What genres do you like to read? Are these the same genres you write in?

I really love horror and PNR (paranormal romance), but honestly, I will read just about anything that catches my attention. If it is well written, I’ll read it; aside from war stories, this is just one area I cannot make myself enjoy. My genre for Scarred by Fate is a PNR, but the book I wrote in my twenties was a horror story. I can see as I continue writing branching out to thrillers, yet I don’t think I will ever be an author who can write a contemporary romance. Not that it isn’t a great genre, and I have read books in this genre; it’s just not how my brain is wired, so I don’t think I would do the genre justice. There are a lot of fantastic contemporary romance authors; hence I’ll leave this genre to them.

Is your book for adults, young adults or children?

The Scarred by Fate Series is absolutely written for adults, but I would love to write a YA book or even a series as I continue on this path. I have young nieces who want to read my work. Also, I have thought about writing a children’s book paying homage to my grandkids. I have a grandson who is autistic, not to mention a granddaughter who started her own YouTube channel. My other grandson has this carefree attitude with a smile that could brighten anyone’s day; they all amaze me every day, so I would love to give them something back, sharing in the joy they have given me.
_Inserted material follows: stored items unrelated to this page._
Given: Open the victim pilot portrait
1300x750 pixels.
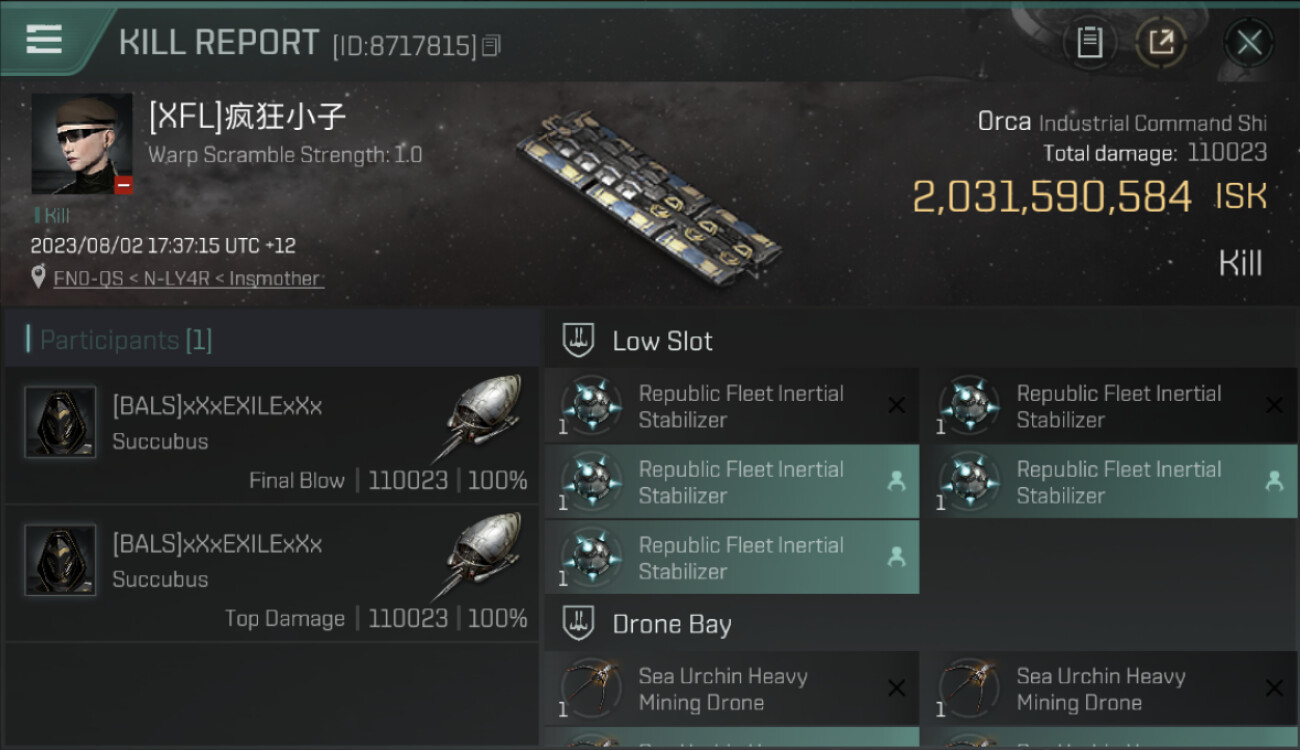Looking at the screenshot, I should [82, 144].
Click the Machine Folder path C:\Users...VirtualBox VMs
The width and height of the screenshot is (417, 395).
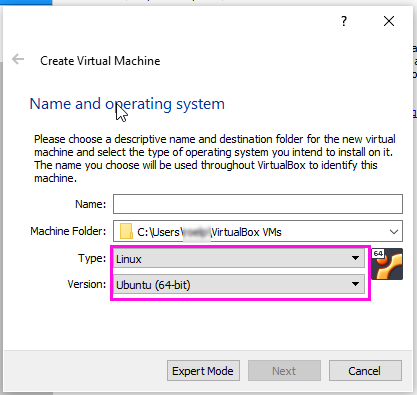coord(209,232)
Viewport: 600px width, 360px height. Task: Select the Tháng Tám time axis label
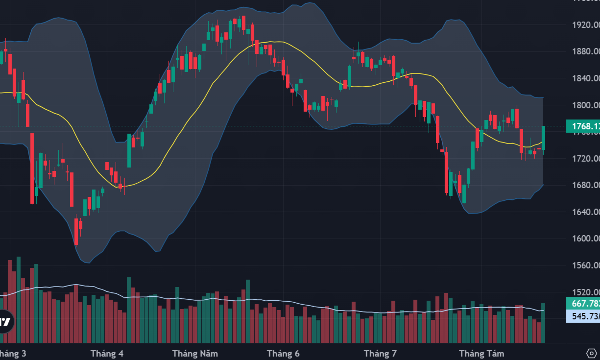pos(481,353)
What is your current release or project?

I am currently working on the fifth and, possibly, the final book in my Scarred by Fate Series. I am debating the idea of a sixth book for the series that would delve into Logan’s council. I also have two planned projects that I am not ready to discuss quite yet, but one would be another series while the other would be a stand-alone novel.

Tell us about the key characters

Kenna is my female main character. She’s guarded, protective of anyone she loves or cares for, sarcastic, and has experienced a tremendous amount of loss and tragedy in her twenty-six years, yet these events have all formed her into the woman she is. Logan is my male main character; he is dedicated, kind, handsome, and once Kenna comes into his life, he makes it his mission to help her. Kat is the character that seems to resonate with readers the most; she is silly, innocent, she has no filter so she tends to say whatever pops into her head. Not only do I love writing her, everyone that I have had the opportunity to speak with regarding my series all tell me in no uncertain terms how much they love her.

What is your blurb or synopsis of the book?

This is a synopsis of book one, Ritual Nightmares: Chased for years by the demon who killed my family, I find safety with the incredibly handsome but deadly reluctant ruler Logan. Will I find the strength to let down the walls I’ve built up to let him in? And as I fall for him, will I allow Logan to put his life and the life of the family I’ve chosen on the line so he can keep his promise, or will I continue running to keep them all safe.

I know what you’re going to say Demons don’t exist, but I’m here to tell you how wrong you are because I’ve had one chasing me since I was eleven years old. Completely on my own since that one fateful night in the woods; my family is either dead or has disowned me well, except Olivia. I run, trying to stay one step ahead of my nightmare and the endless questions when people find out who I really am. Finally, finding what I hope will offer me safety, if only for a short time, I make my home in a small town named Charming. 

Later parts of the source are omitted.